De opdracht => Citeer alsjeblieft het volledige materiaal hieronder woord voor woord, maar laat de afbeeldingen weg.

Gegevens bij oefening =>
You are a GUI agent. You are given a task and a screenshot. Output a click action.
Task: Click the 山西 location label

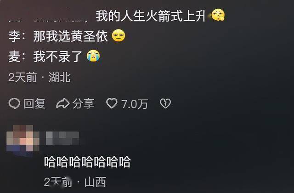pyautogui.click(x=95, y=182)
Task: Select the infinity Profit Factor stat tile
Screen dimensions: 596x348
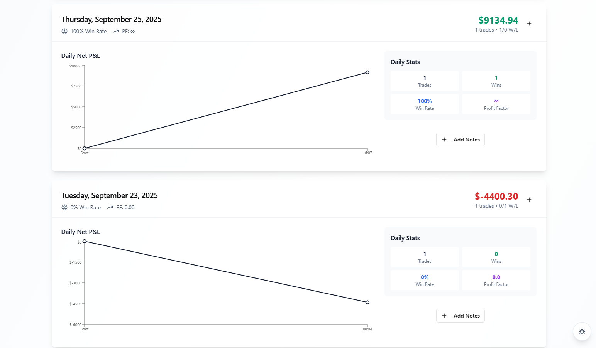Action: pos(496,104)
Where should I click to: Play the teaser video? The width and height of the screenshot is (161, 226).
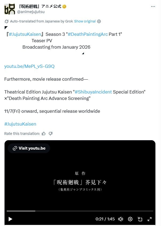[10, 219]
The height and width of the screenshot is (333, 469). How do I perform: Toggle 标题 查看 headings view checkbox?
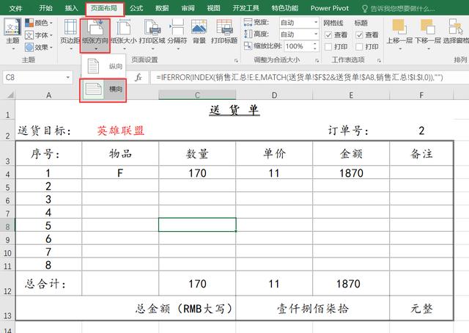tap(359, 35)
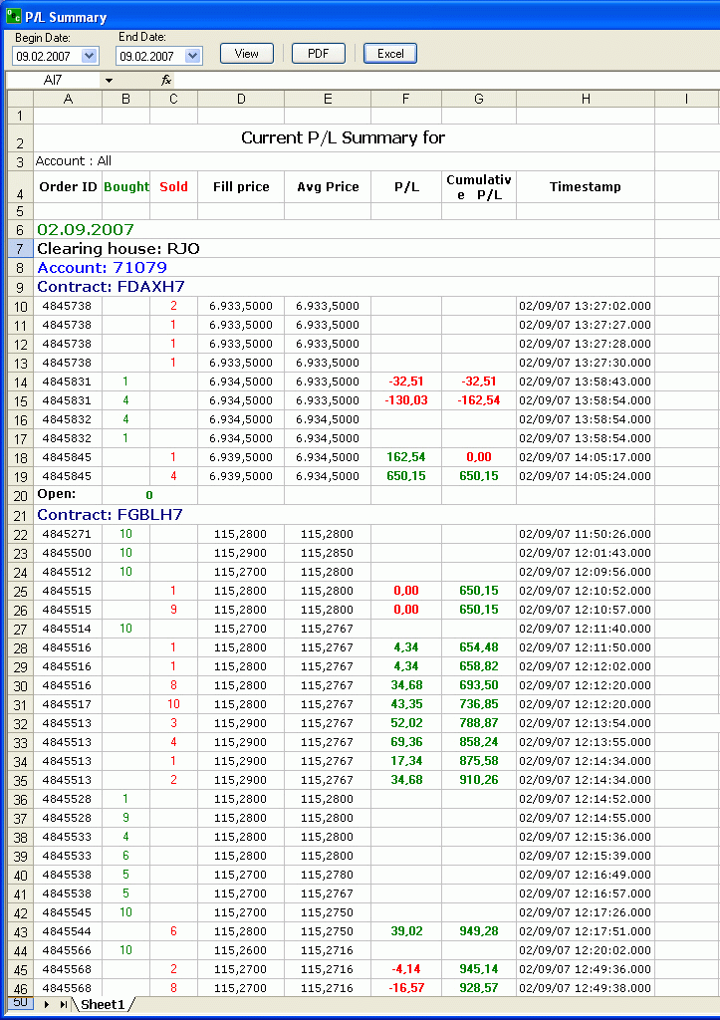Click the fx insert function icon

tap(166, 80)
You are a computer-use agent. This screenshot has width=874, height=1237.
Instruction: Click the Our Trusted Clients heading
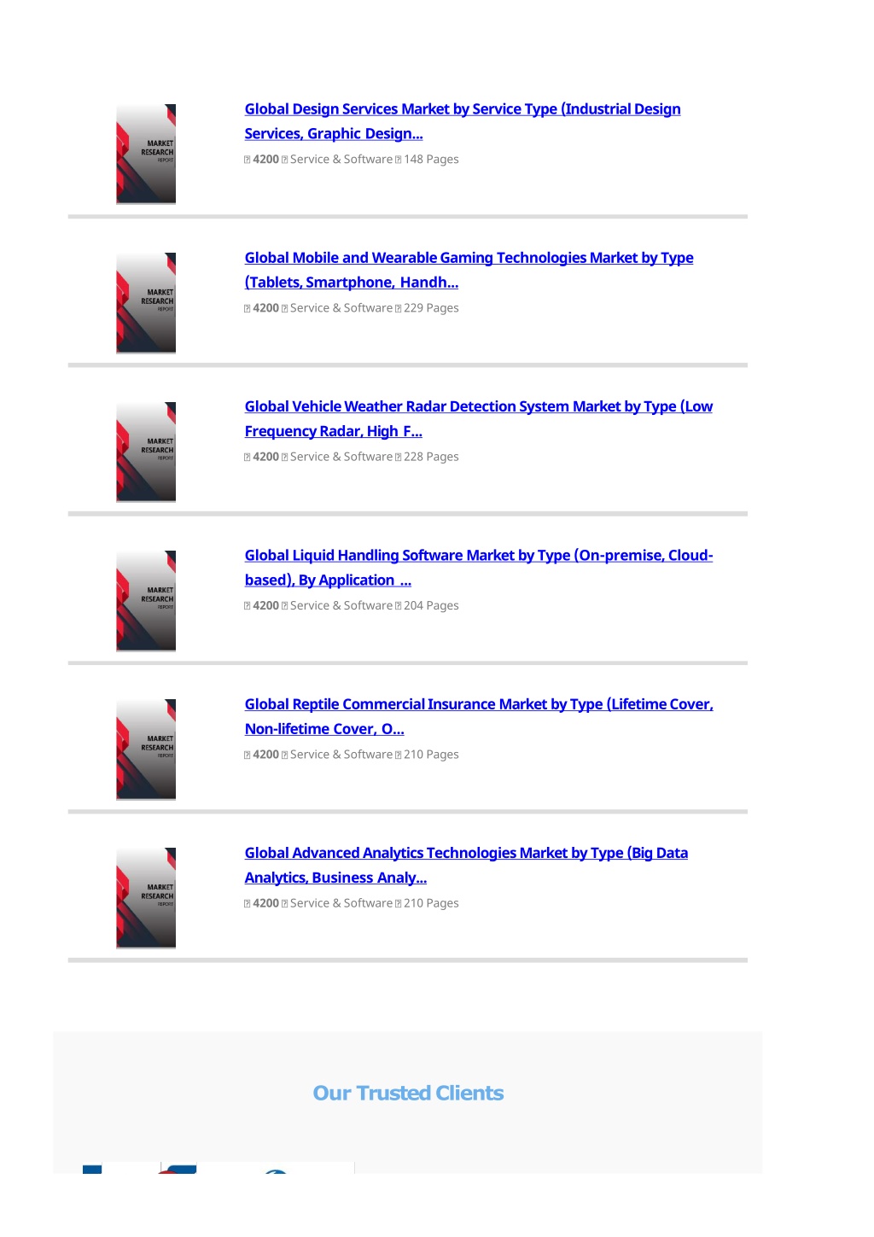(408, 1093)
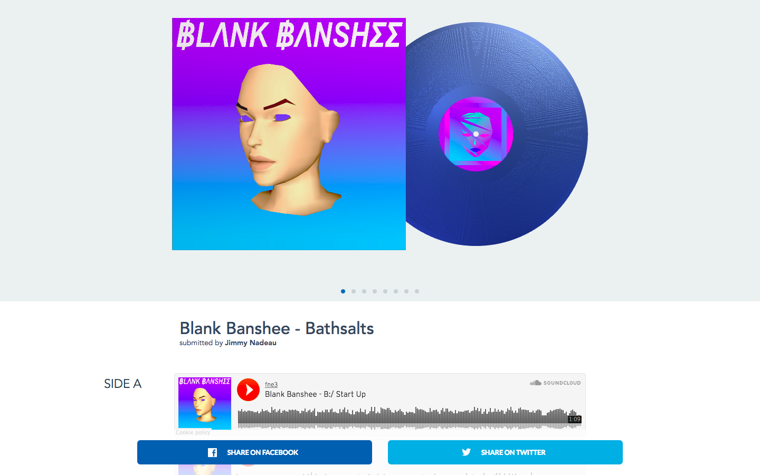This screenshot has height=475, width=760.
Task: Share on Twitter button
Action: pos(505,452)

De oplossing =>
You are a GUI agent. You are given a task and a screenshot. Output a click action.
Task: Click the 山西 location label

pyautogui.click(x=95, y=182)
Task: Select the infinity Profit Factor stat tile
Screen dimensions: 596x348
Action: pos(496,104)
Where should I click to: Play the teaser video? The width and height of the screenshot is (161, 226).
[10, 219]
The height and width of the screenshot is (333, 469). How do I perform: Toggle 标题 查看 headings view checkbox?
tap(359, 35)
Click the fx insert function icon

tap(166, 80)
You are a computer-use agent. This screenshot has width=874, height=1237.
Instruction: Click the Our Trusted Clients heading
(408, 1093)
This screenshot has height=475, width=760.
Task: Share on Twitter button
Action: pos(505,452)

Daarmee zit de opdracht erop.